L’indagine è stata svolta attraverso la rete delle Acli, sono state contattate 837 lavoratrici, residenti in 177 comuni, attive nel settore dell’assistenza alle persone: le cosiddette “badanti”. Il campione raccolto per l’indagine è risultato composto per la quasi totalità (94%) da donne, la presenza nel campione di un seppur piccolo gruppo di maschi conferma il risultato di altre indagini e mostra che il lavoro di assistente familiare non è esclusivamente femminile. Sul fronte della provenienza nazionale, sono state intervistate donne e uomini da 35 nazioni diverse. Una badante su quattro è rumena, un altro 25% è di nazionalità ucraina, l’8,3% viene dal Perù, il 7,4% dalla Moldavia. In generale le donne dell’est-europee sono il 64,8% del campione, le intervistate che vengono dall’America Latina il 14,1%, dall’Asia il 6,6%, dall’Africa il 9,2%. Infine, il 5,2% delle lavoratrici è di nazionalità italiana. Quanto alle modalità di svolgimento del lavoro, nel 60% dei casi la lavoratrice coabita con la persona che assiste: è questo un dato da non sottovalutare perché la coabitazione, quasi sempre, implica delle differenze nella quantità e nella qualità della prestazione assistenziale. In generale, il profilo socio-demografico del campione è molto vicino alla rappresentazione tipica della badante: una donna matura, proveniente dall’Est-Europa con un titolo di studio mediamente alto che abita nella casa della persona che assiste.

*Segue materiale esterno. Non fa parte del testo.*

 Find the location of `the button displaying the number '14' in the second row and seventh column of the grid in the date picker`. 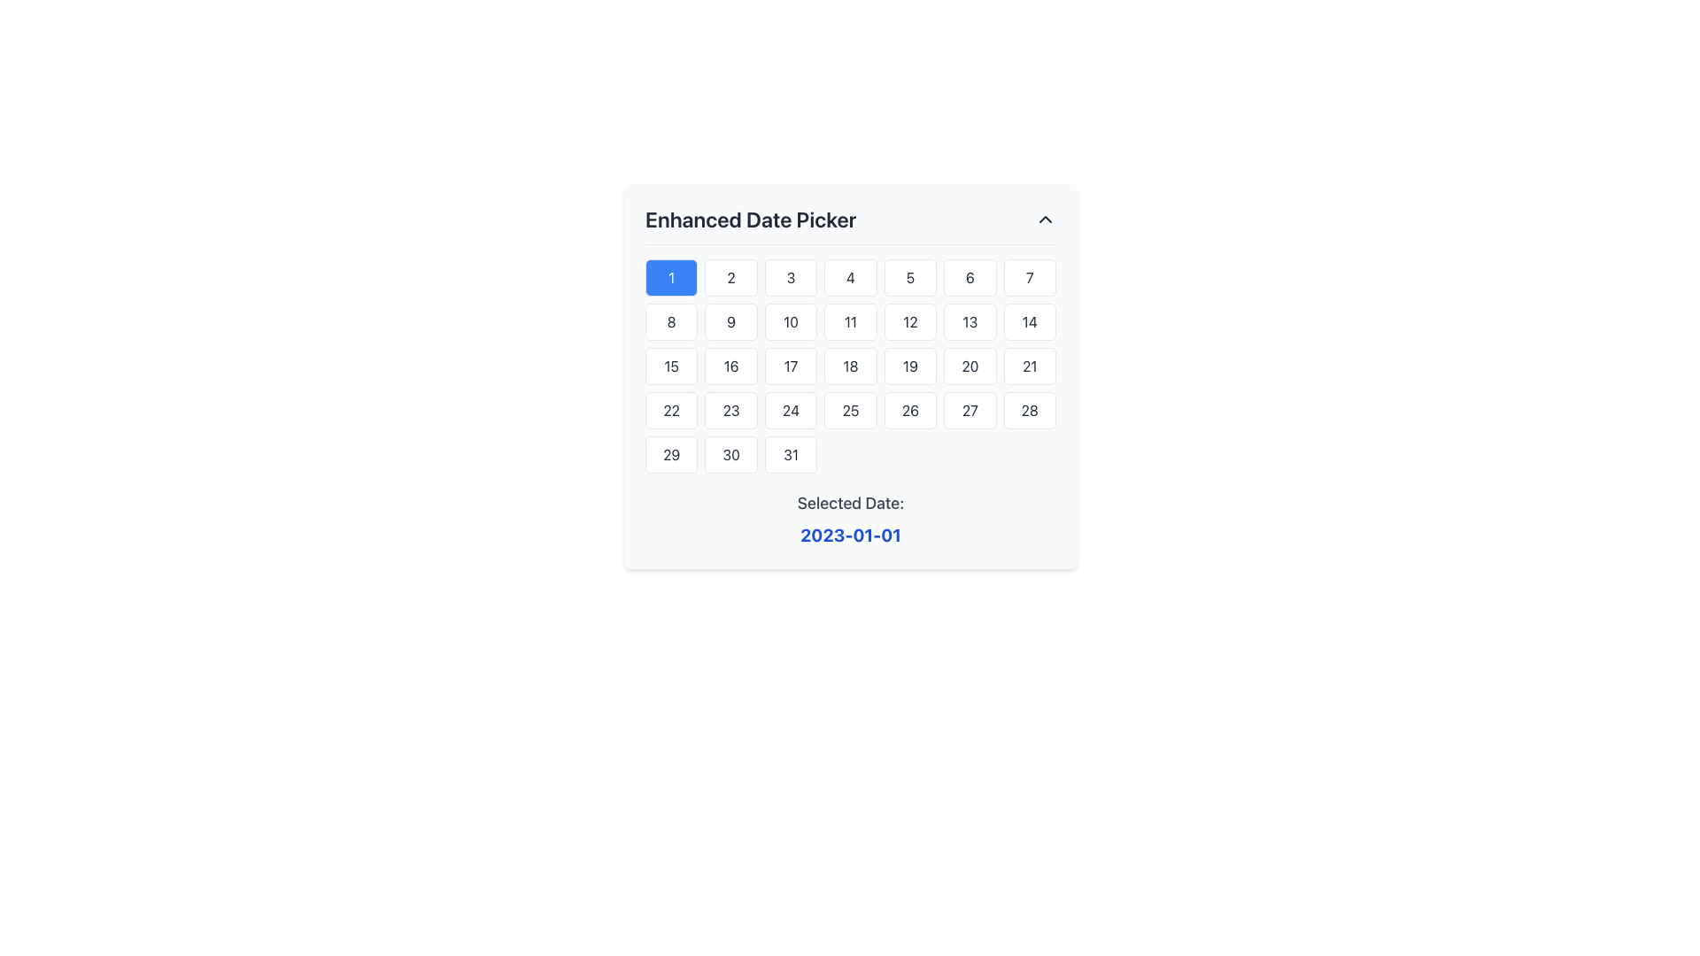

Le badanti intervistate assistono per lo più persone non autosufficienti dal punto di vista fisico e mentale (42,4%): solo il 19,1% lavora per persone completamente autosufficienti. In pratica, le intervistate si fanno carico di assistere quelle persone che, per le famiglie, rappresentano un vero “rebus assistenziale” poiché hanno bisogni di cura complessi e costanti. Un dato fondamentale per comprendere la situazione lavorativa delle badanti è il supporto di altre figure assistenziali come assistenti domiciliari, infermieri/e, assistenti sociali. Al riguardo, il 60% delle lavoratrici afferma di occuparsi completamente da sola dell’assistenza.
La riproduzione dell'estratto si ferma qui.